[Task material]:

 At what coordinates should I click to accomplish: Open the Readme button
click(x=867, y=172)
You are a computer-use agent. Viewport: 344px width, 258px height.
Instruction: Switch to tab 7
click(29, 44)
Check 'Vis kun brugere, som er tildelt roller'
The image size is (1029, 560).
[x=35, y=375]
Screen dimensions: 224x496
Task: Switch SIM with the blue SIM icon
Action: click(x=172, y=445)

[Required action]:
Would you output the full listing exactly as given?

[Reply]:
 At what coordinates should I click to accomplish: Open the Readme button
click(x=867, y=172)
You are a computer-use agent. Viewport: 344px width, 258px height.
Instruction: Switch to tab 7
click(29, 44)
Check 'Vis kun brugere, som er tildelt roller'
The image size is (1029, 560).
[x=35, y=375]
Screen dimensions: 224x496
Task: Switch SIM with the blue SIM icon
Action: click(x=172, y=445)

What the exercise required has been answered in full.